Co-Authors: Suresh Kumar R, Arnold HH
Institutions: Department of Cell- & Molecular Biology, Institute of Biochemistry and Biotechnology, Technical University of Braunschweig, Spielmannstrasse 7, D-38106 Braunschweig

Sprouty is believed to negatively modulate FGF signaling. To investigate the role of Spry4 during mouse development, we used a gene trap integration disrupting the Spry4 gene. At E8.5 the gene trap reporter is expressed in the forebrain and tail bud. Between E9.5 and E10.5 Spry4 expression commences in the mid-hind brain boundary, nasal placodes, branchial arches, somites and limb buds. In the adult mouse Spry4 expression was found in brain, lung, liver and testis. Homozygous Spry4 mutants display malformations of forelimbs with various defects in autopods but not in stylopods or zeugopods. Dysmorphogenesis of the hand plate varies among individual mutant animals and shows syndactyly, missing digits as well as extra digits on the ventral side.

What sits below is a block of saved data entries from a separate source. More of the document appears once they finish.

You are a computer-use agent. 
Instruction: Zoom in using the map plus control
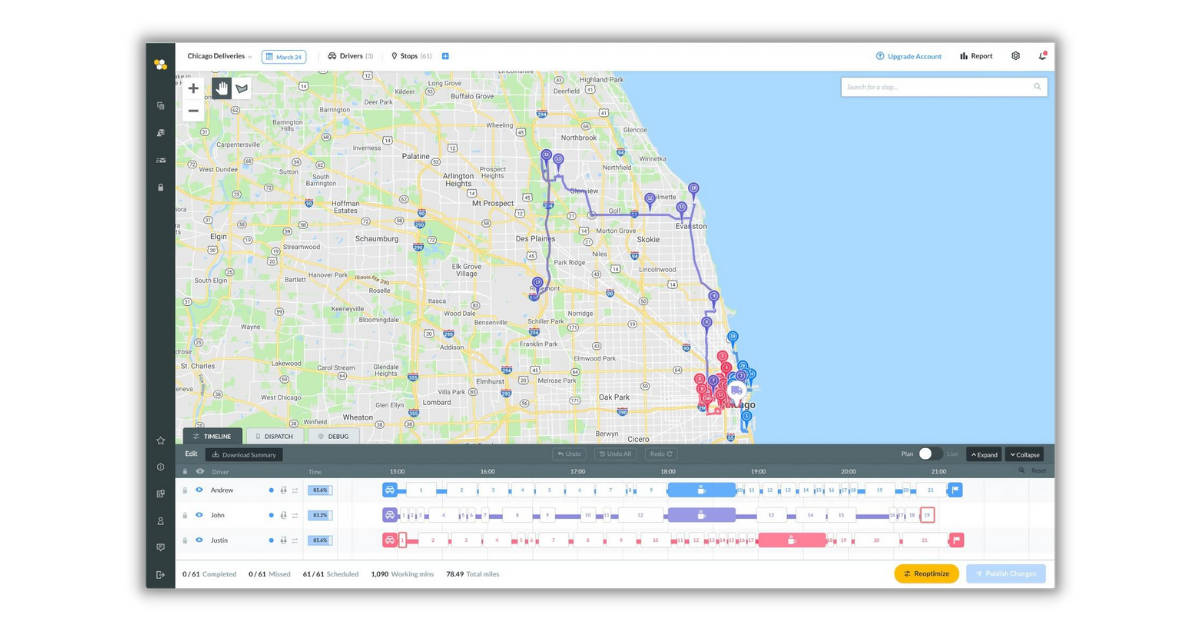click(x=192, y=89)
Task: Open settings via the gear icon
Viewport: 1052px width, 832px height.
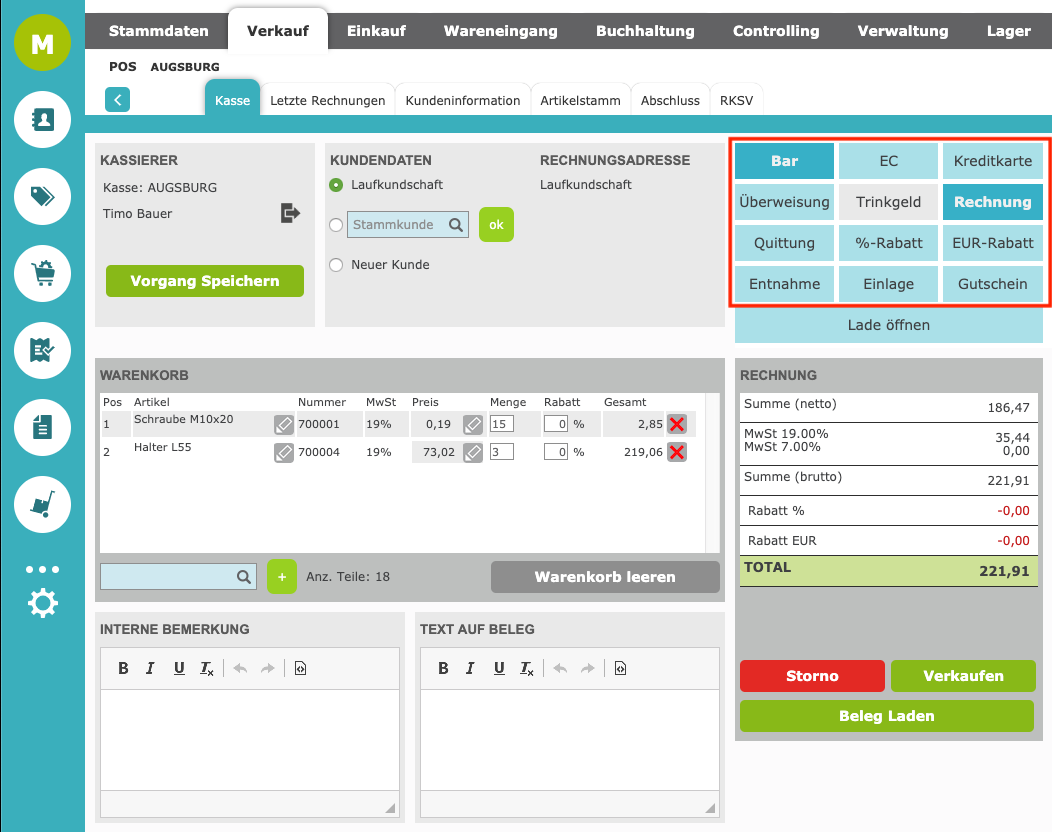Action: click(x=43, y=603)
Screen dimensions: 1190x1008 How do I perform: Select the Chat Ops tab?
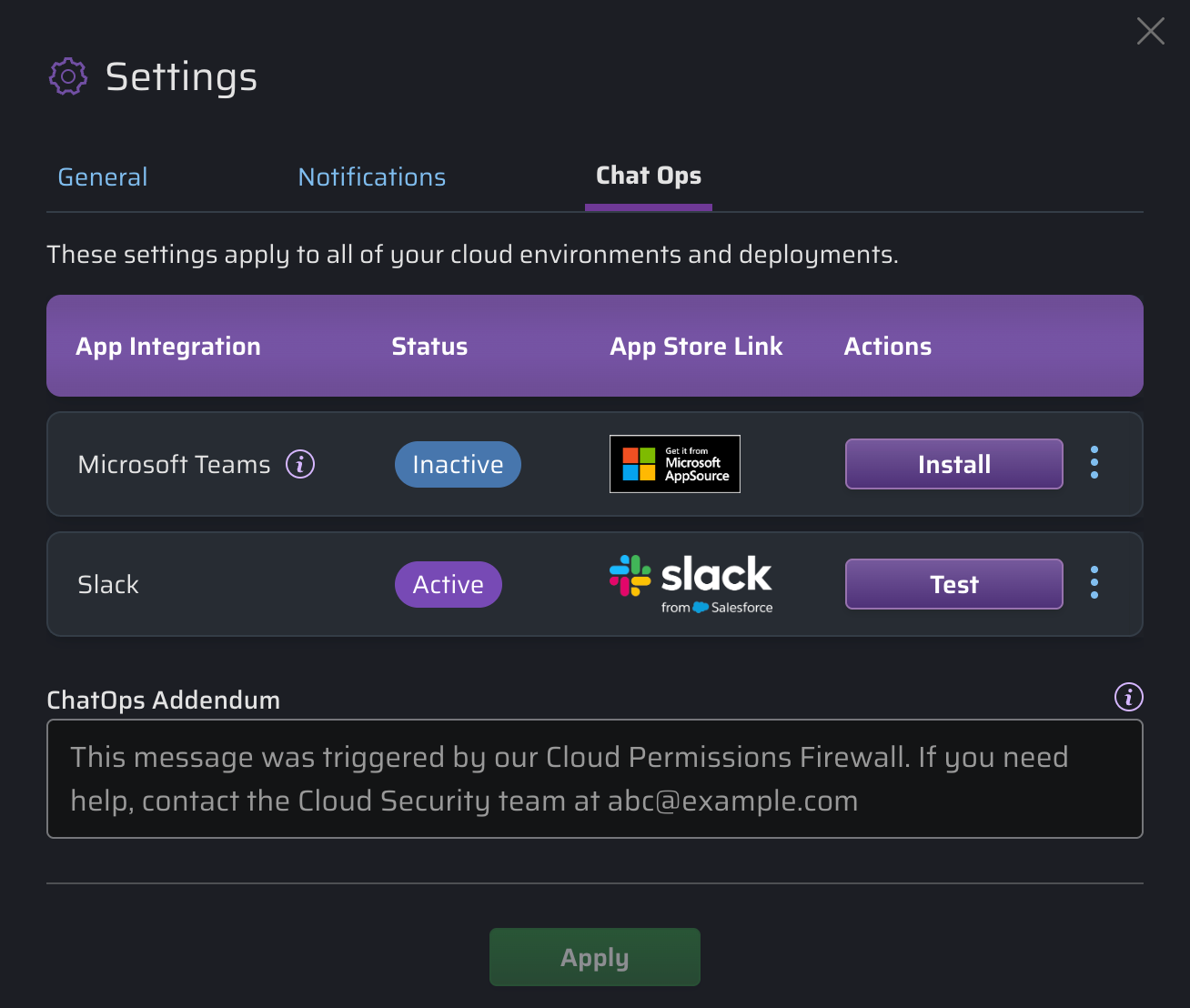[648, 176]
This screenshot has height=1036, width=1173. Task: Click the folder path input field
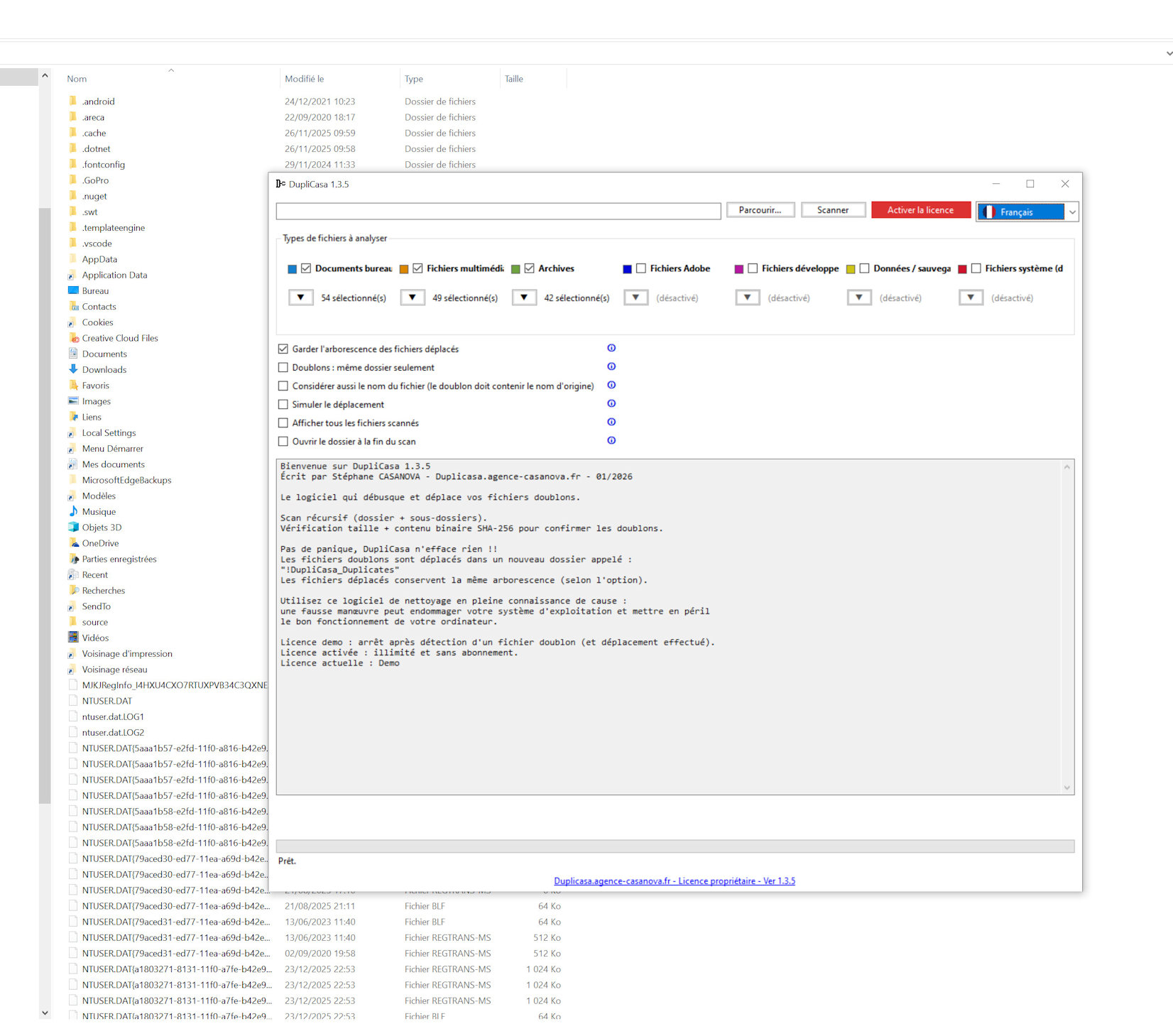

At E11.5 the AER appears locally disrupted lacking FGF8 and FGF4 expression. In these regions massive loss of underlying mesenchyme is observed. Shh expression emanating from the ZPA is not altered in mutants consistent with normal AP patterning of the limb buds. These observations suggest that Spry4 is necessary to maintain the AER and to prevent premature apoptosis of the interdigital web.